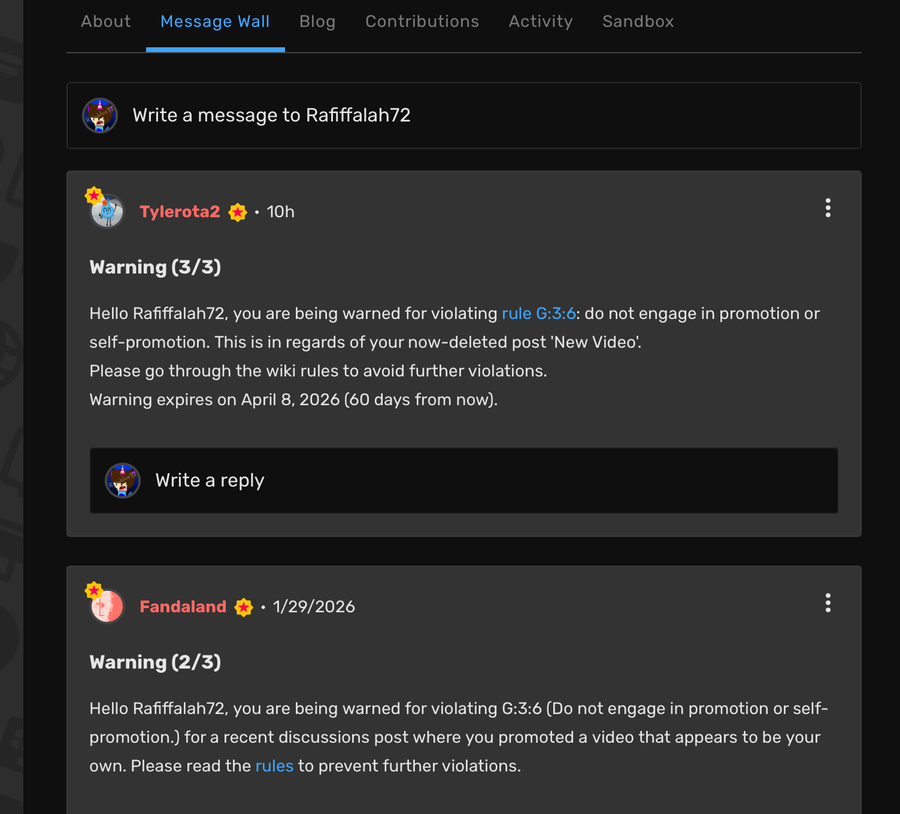Viewport: 900px width, 814px height.
Task: Click the Write a reply field
Action: pos(480,481)
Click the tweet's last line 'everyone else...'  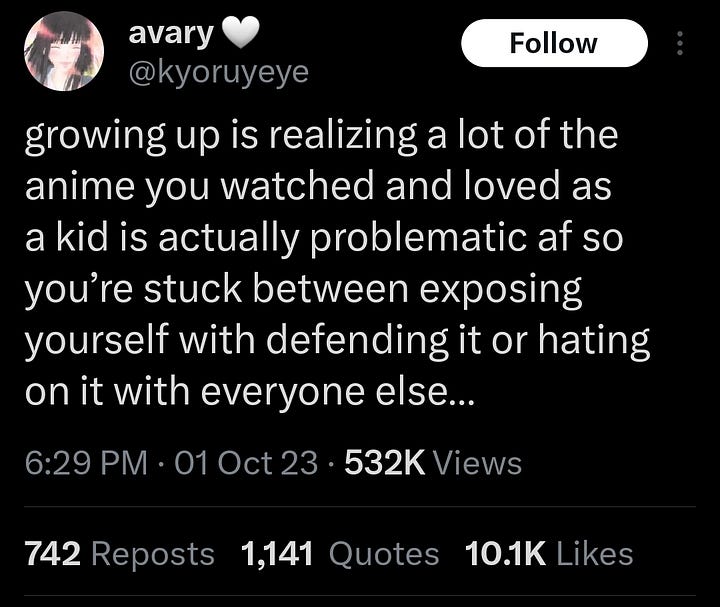click(x=337, y=392)
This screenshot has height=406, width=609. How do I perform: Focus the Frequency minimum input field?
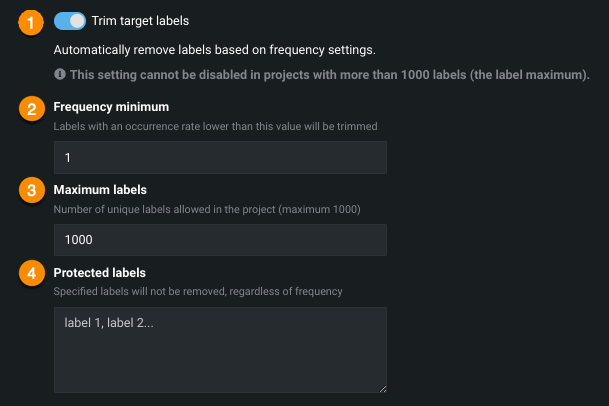coord(220,158)
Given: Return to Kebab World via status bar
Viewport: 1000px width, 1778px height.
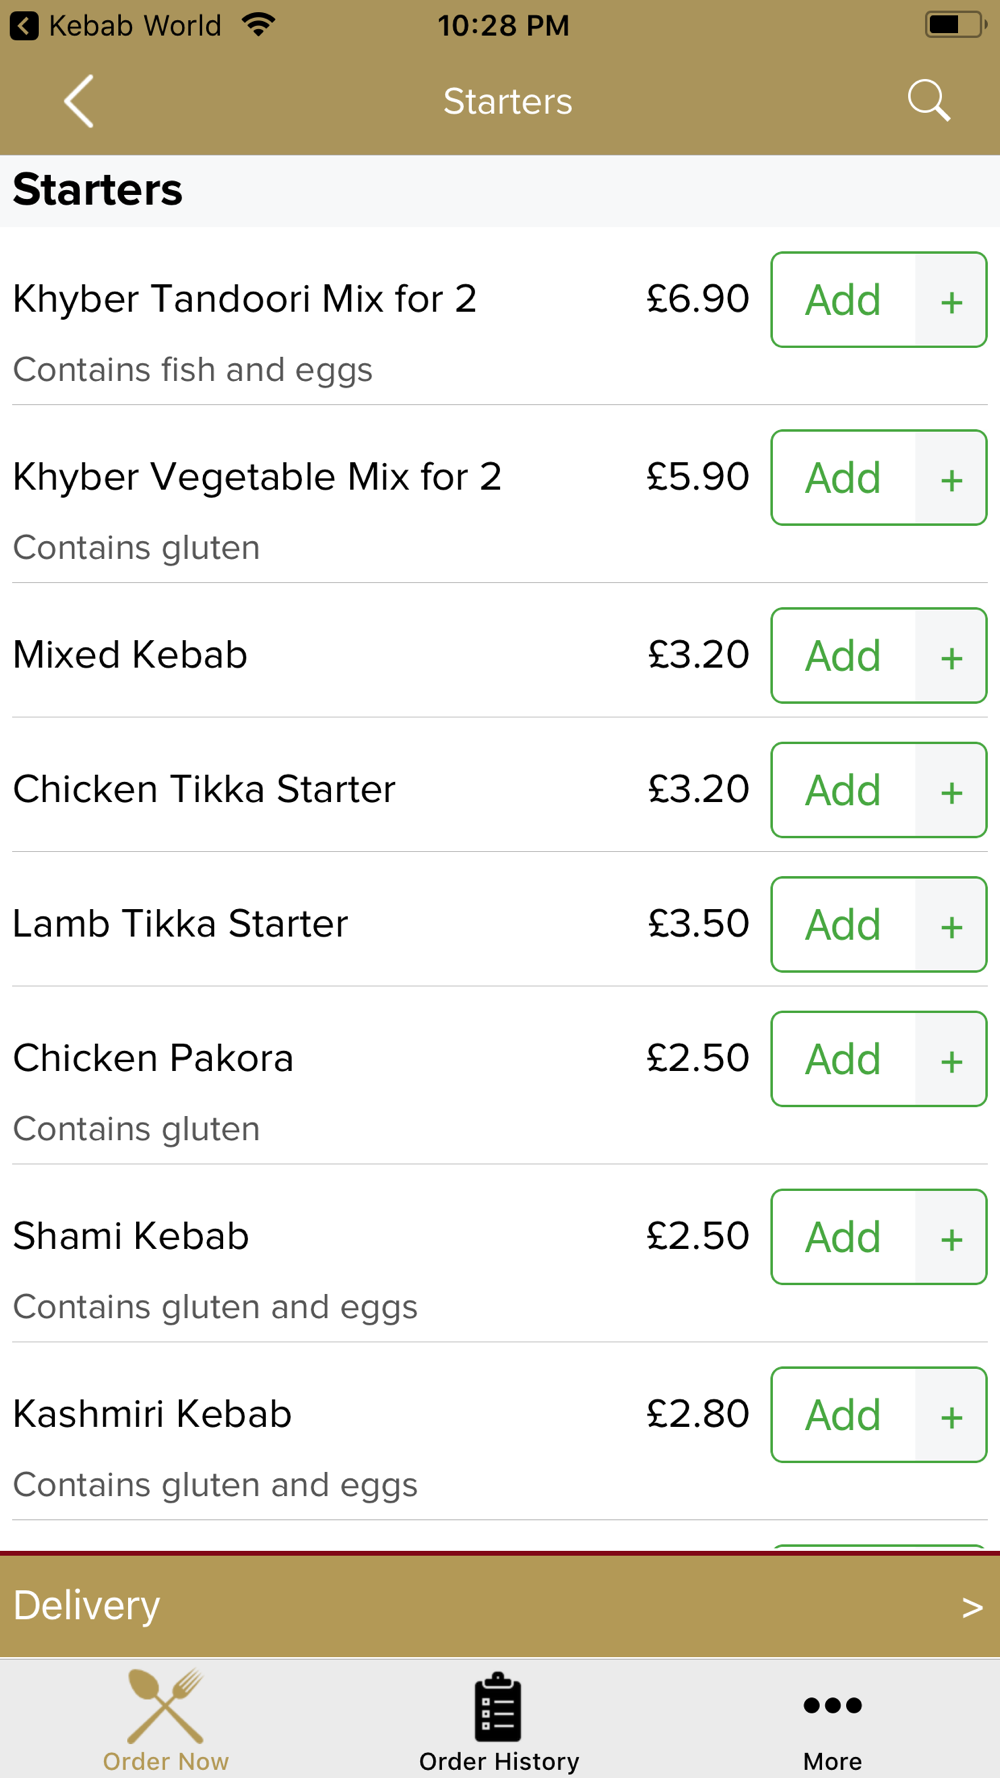Looking at the screenshot, I should (116, 25).
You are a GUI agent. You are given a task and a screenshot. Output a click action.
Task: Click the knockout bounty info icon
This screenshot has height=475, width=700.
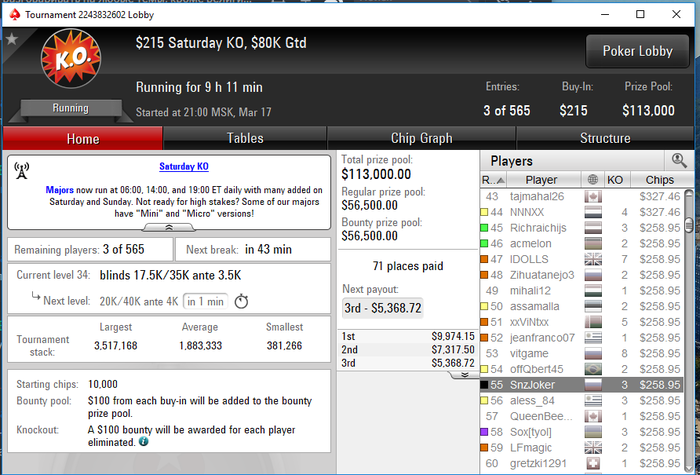[143, 442]
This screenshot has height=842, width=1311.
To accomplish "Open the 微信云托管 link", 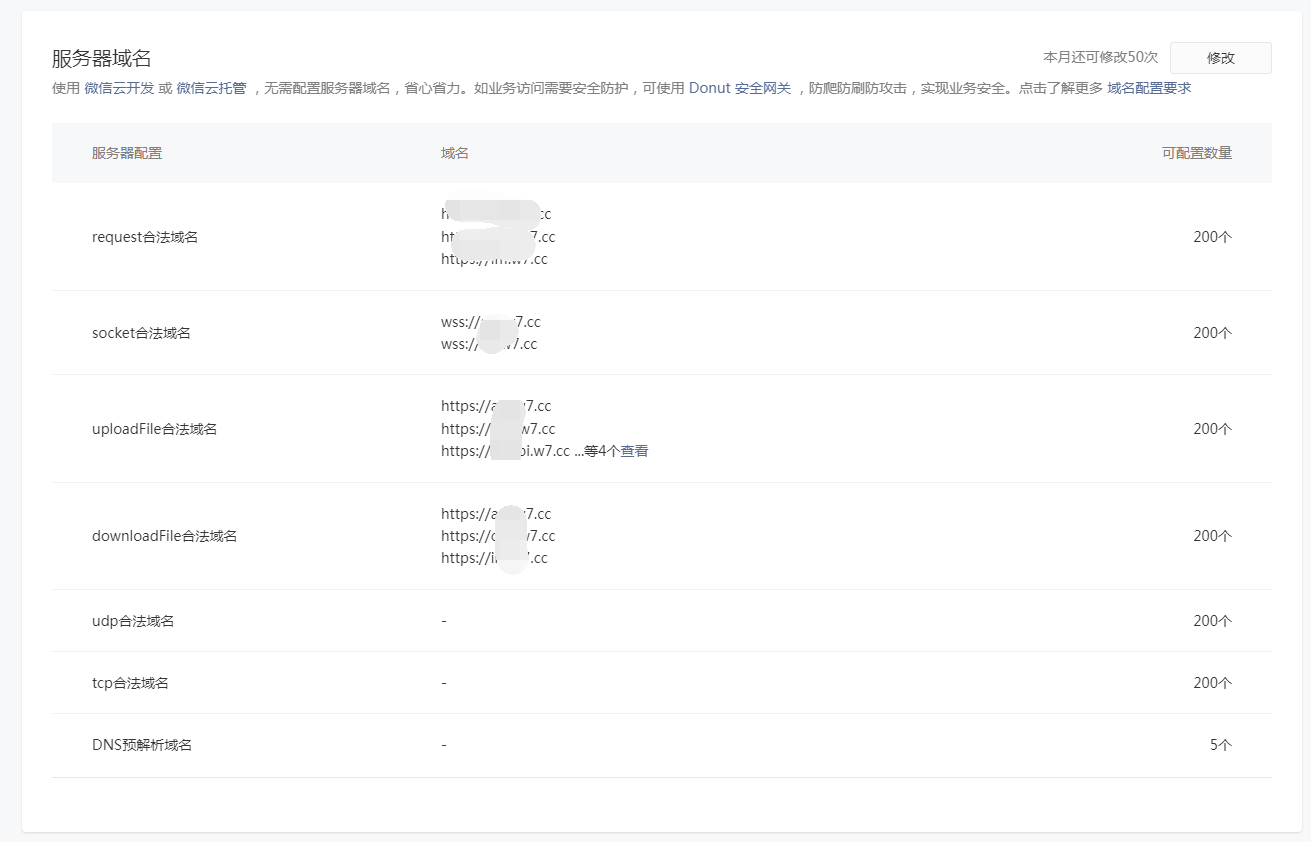I will click(x=211, y=88).
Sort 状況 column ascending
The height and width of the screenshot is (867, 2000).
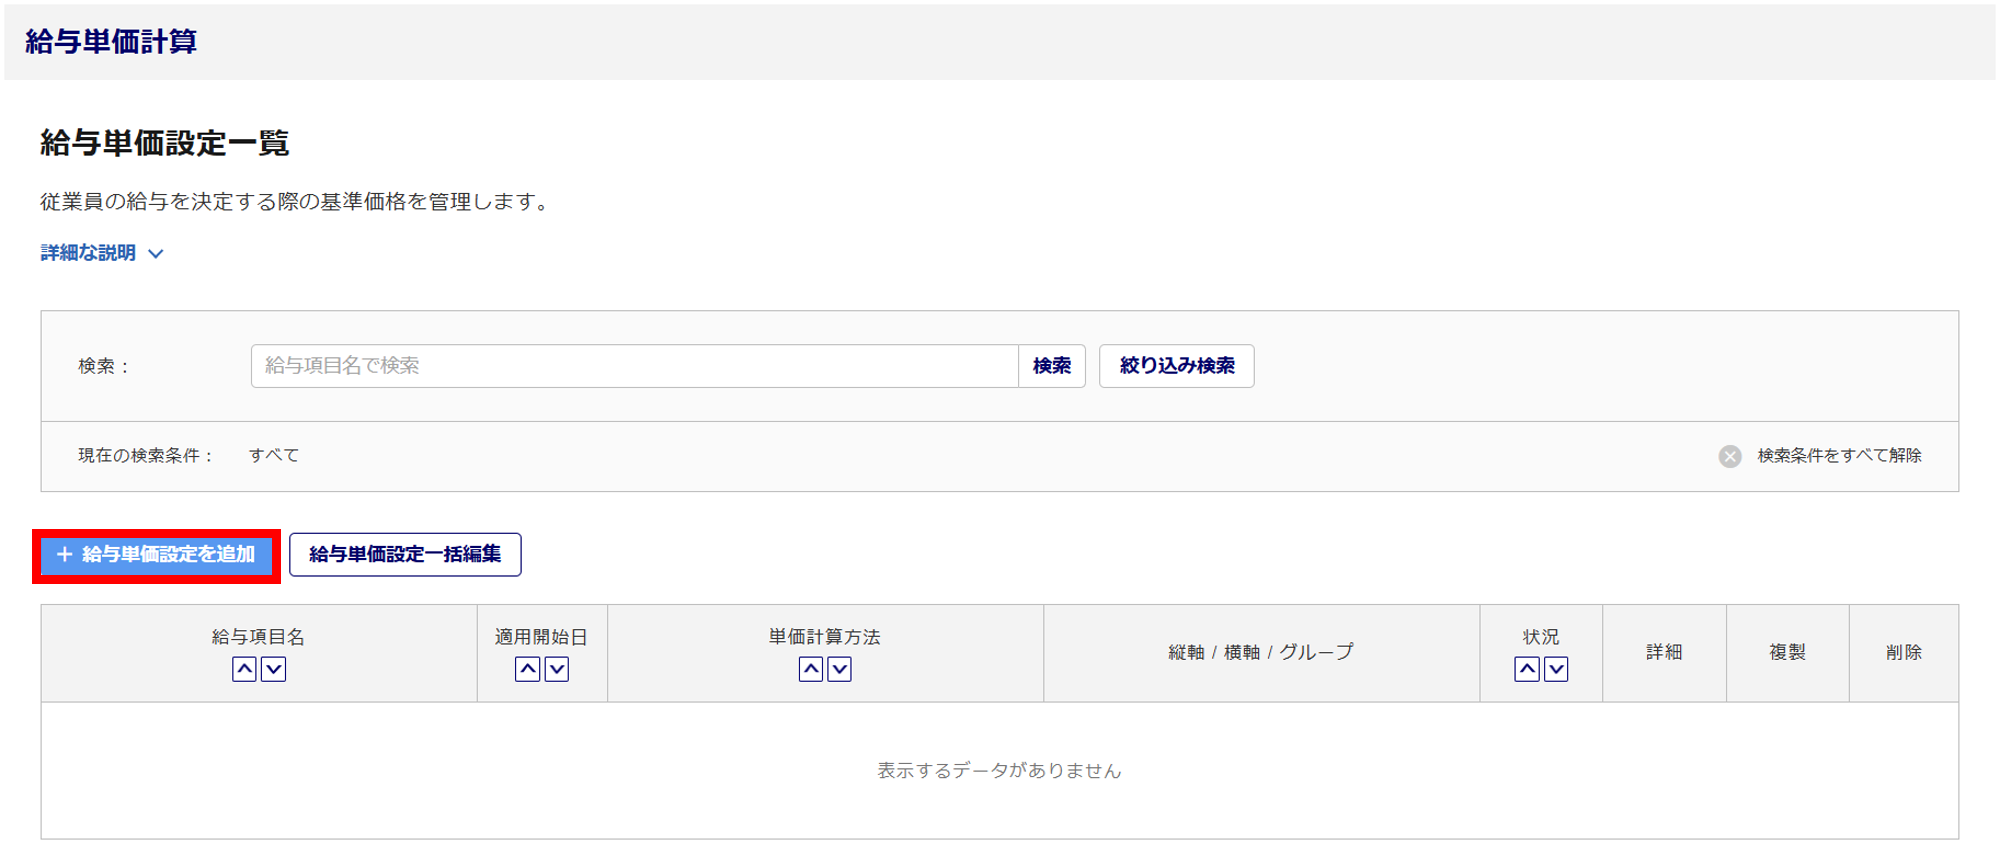(1527, 669)
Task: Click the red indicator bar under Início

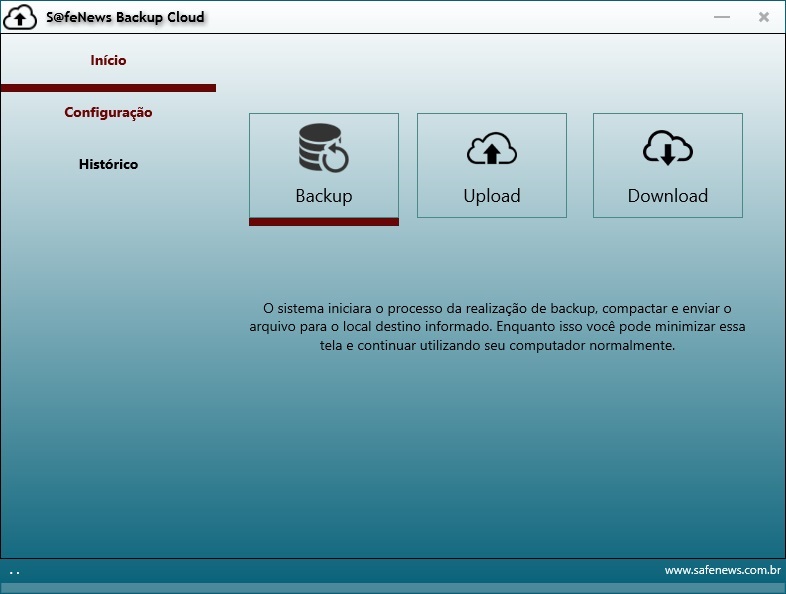Action: click(x=108, y=88)
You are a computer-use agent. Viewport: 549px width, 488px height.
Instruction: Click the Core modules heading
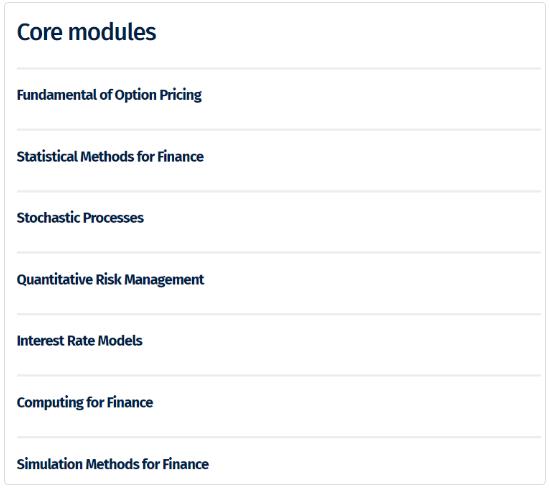86,32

---+---

--- EXERCISE DIRECTIONS ---
Pull out every line of the records above that contains the word "agent".

--- YOUR SOLUTION ---
You are a GUI agent. You are given a task and a screenshot. Output a click action.
You are a computer-use agent. Viewport: 549px width, 488px height.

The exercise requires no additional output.